The common misconception about strength training or weight training – is that – as a female, an increase in strength will cause in increase in muscle bulk.
Okay – so maybe the photo above may seem a little scary – in actual fact you aren’t expected to be squatting over 95kgs to experience the benefits of strength training! In fact, if you ever underestimate the ability of achieving massive strength without the bulk then there’s the living proof. (Of course if you ever do decide that you DO want to squat over 95kgs, speak to Kelly about your interest in Powerlifting. Kelly is the 2011 IPF National Powerlifting Champion (57kg), and has held a National AND an Oceania Record of 155kg for the Deadlift).

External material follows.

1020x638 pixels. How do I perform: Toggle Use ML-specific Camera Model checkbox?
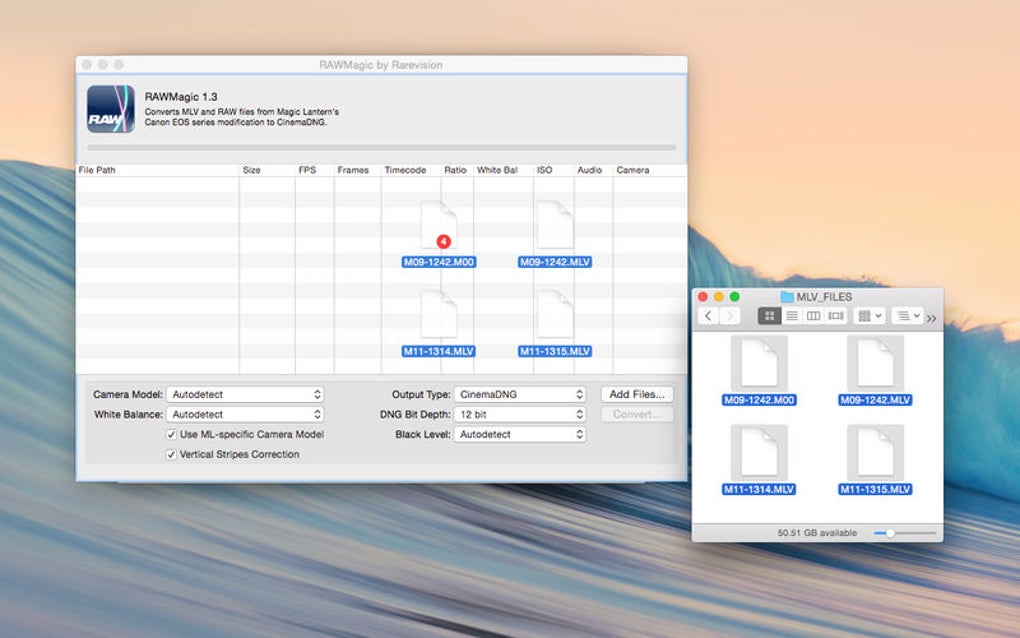[x=171, y=434]
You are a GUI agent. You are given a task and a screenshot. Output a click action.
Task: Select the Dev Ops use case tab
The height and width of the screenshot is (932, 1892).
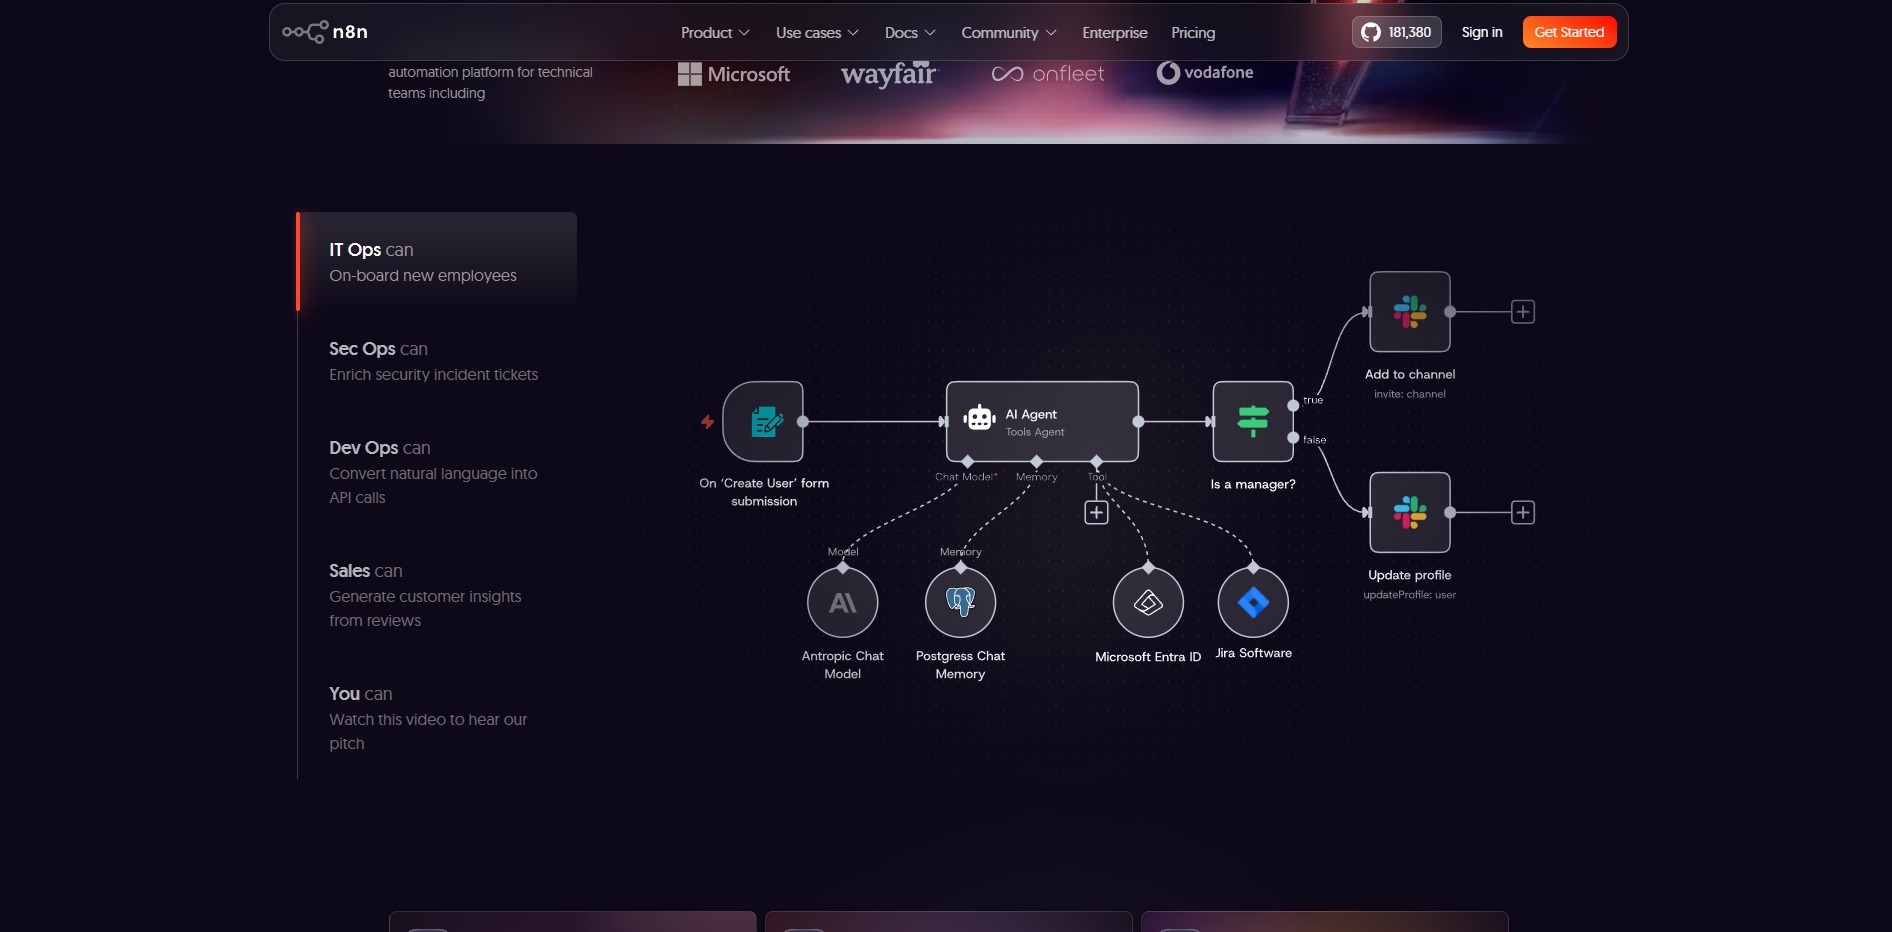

The good news is that challenging your muscles with a simple lighter set of hand weights are enough to make changes in your muscle tone and increase lean body mass.
Making the effort to have toned muscles will mean you have strong muscles. Strong muscles are firmer – they look better – and they help avoid potentially debilitating bone and joint injuries.
Also, increasing and maintaining adequate muscle mass is one of the best ways to keep body fat at bay (that’s a benefit in itself!).
Strength training is also beneficial for overall sports performance. Cyclists are able to continue for longer periods of time with less fatigue. Skiers improve technique and reduce injury. Whatever sport you play, strength training has been shown to improve overall performance as well as decrease the risk of injury.